Inside the source code on github, the function.ref file describes M_pow_mod, which is exactly what I'm looking for, but when I search the rest of the source code I can't find it mentioned anywhere else. This does look unusual, in that it uses the parameters as (exponent,base,modulus) instead of the normal (base,exponent,modulus)
It can be found in mapm_pwr3.c as m_apm_powmod(). It was not in the C++ wrapper either.
I have added support for it and added a $powmod() identifier that calls this function. Your script completes in half the time when using it.
I also implemented your $bf_modpow() identifier in C.

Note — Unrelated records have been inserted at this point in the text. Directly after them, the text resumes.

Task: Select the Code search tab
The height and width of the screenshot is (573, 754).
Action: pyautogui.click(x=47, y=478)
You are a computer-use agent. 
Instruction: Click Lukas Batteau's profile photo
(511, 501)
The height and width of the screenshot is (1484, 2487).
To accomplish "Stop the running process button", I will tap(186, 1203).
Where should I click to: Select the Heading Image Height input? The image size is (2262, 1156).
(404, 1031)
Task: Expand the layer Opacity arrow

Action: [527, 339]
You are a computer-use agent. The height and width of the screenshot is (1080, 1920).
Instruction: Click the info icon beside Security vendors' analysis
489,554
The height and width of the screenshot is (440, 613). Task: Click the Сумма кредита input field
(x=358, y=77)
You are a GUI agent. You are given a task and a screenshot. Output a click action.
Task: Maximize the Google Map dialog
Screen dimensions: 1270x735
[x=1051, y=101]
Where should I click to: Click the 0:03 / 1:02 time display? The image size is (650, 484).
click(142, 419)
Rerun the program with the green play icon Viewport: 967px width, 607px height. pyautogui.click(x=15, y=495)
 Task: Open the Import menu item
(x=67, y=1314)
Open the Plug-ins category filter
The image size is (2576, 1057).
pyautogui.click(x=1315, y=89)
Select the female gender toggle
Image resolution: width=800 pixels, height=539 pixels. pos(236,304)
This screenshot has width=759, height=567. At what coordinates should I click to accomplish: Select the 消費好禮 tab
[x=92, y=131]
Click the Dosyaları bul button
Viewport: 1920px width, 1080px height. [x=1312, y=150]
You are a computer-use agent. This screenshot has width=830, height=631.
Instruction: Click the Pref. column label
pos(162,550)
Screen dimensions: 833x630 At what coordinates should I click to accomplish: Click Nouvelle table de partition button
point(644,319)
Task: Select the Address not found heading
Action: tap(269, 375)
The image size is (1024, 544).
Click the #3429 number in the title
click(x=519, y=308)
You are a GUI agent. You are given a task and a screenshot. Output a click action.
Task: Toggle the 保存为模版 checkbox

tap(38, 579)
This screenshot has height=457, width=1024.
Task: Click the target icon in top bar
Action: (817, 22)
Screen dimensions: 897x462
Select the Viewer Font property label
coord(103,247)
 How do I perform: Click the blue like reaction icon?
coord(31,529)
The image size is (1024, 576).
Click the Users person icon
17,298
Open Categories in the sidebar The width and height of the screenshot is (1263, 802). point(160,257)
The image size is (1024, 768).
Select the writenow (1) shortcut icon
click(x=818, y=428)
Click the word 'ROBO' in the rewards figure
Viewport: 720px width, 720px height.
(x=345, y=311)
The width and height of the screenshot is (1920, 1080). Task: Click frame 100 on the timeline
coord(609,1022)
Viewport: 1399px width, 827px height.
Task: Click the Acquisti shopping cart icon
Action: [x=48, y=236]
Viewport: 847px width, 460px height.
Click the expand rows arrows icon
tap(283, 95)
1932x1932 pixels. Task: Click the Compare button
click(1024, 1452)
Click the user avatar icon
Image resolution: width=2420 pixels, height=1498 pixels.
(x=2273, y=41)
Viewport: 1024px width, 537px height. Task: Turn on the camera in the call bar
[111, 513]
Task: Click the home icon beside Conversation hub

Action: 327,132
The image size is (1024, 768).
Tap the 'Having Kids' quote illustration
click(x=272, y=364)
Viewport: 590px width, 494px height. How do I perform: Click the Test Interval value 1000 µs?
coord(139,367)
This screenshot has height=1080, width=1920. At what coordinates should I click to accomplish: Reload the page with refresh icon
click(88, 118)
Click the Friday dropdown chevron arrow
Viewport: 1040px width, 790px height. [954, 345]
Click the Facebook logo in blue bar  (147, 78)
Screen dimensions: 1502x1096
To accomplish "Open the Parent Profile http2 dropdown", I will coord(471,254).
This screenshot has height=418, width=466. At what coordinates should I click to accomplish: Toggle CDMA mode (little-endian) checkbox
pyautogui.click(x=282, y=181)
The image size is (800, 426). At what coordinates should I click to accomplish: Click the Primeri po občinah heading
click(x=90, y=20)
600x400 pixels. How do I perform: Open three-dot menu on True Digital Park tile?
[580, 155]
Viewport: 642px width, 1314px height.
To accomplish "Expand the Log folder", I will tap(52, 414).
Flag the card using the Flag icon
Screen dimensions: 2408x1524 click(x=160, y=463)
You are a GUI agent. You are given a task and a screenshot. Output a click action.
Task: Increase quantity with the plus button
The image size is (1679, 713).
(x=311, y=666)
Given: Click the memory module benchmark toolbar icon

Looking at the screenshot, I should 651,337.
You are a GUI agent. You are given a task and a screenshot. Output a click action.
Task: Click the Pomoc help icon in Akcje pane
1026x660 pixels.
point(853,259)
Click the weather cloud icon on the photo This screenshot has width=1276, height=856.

My development computer is about ten years old, so it is pretty slow. When I run your script with the following, the timings are:
$bf_modpow(): 2048 -> 7.4s, 4096 -> 57s
m_apm_powmod(): 2048 -> 3.7s, 4096 -> 29s
$bf_modpow() in C: 2048 -> 2.9s, 4096 -> 23s
All methods return the same results.
So the $bf_modpow() in C is faster than the m_apm_powmod() function. However, there seems to be more going on in m_apm_powmod() but I cannot tell which implementation is better in terms of edge cases, etc.
Let me know which one you want $powmod() to use.
Update: I am going to go with the faster implementation for the next beta and we can see how it works out.